The creator of Beanie Babies narrowly escapes conviction, while a desperate Saskatchewan entrepreneur turns to crime to save her floundering business.


No jail for Beanie Babies billionaire

Ty Warner, creator of Beanie Babies, will not go to prison for his 2014 tax evasion conviction, the US Court of Appeals has ruled. The court upheld the probation sentence previously given to Warner for failing to report more than US$24 million in income, even though prosecutors wanted to see the Chicago-based entrepreneur do jail time as a deterrent to other tax cheats.
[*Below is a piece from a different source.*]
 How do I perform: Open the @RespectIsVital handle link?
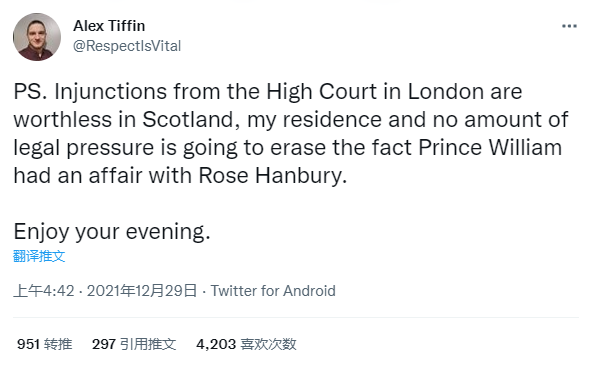127,46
Since the case began, Warner has paid US$80 million in back taxes, penalties and fines to the federal government.  


So that's why BMWs are so expensive

Red BMW 

An accountant who stole millions from the BMW plant where he worked was sentenced to more than five years in jail. Johannes Franken, 60, of Worcestershire, UK, diverted nearly £6 million ($12 million) of the luxury carmaker’s funds into his own bank account by falsifying 59 payments to fake suppliers from 2011 to 2014. He spent the money on jewelry, a diving school in Mauritius and three top-of-the-line BMW cars and a BMW motorbike (of course). Following the fraud, BMW has introduced new procedures to prevent a similar breach in future, the company said in a statement.
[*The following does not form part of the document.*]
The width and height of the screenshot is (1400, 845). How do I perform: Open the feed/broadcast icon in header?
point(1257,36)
Okanagan tax preparers gave bad medicine

A tax evasion scheme marketed to clients as “the remedy” is causing major ills for both its victims and perpetrators. Kelowna, BC, tax advisers Donna Marie Stancer and Deanna Lynn Lavalley illegally filed nearly $192 million in false expenses on behalf of hundreds of clients and themselves, generating nearly $10 million in refunds (although the CRA issued payment on only about $52,000). Clients are now facing penalties for unpaid taxes and some have been forced to declare bankruptcy. Stancer and Lavalley were found guilty on six counts of fraud and were awaiting a sentencing date at press time.


Don't mess with the IRS

Sahil Patel, 36, will serve 14 years in prison for organizing a massive fraud and extortion ring in which US taxpayers were threatened with calls allegedly from the IRS and FBI. The Pennsylvania man pleaded guilty to leading the US side of the scam, run through call centres in India, which bilked US$1.2 million from victims.
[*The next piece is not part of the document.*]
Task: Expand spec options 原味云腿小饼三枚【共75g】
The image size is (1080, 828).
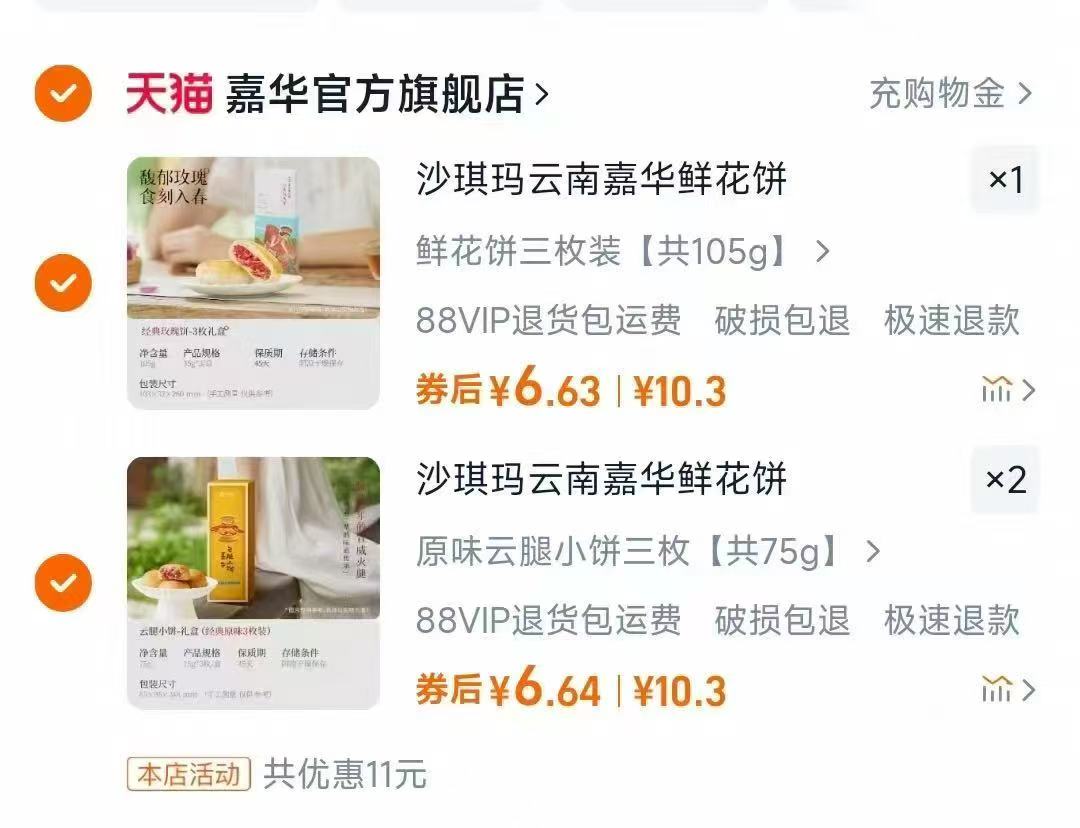Action: 648,551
Saskatchewan business winner turned to crime

A former young entrepreneur-award winner received a two-year suspended sentence after defrauding another small business out of more than $40,000. Toni Lee Huyghebaert, 28, got the award from the Regina chamber of commerce in 2012 for the success of her company Slice Athletic Wear. But when the business soured in 2014, she pilfered funds from the animal clinic where she worked. The judge says he was lenient because she paid back the funds and is unlikely to reoffend.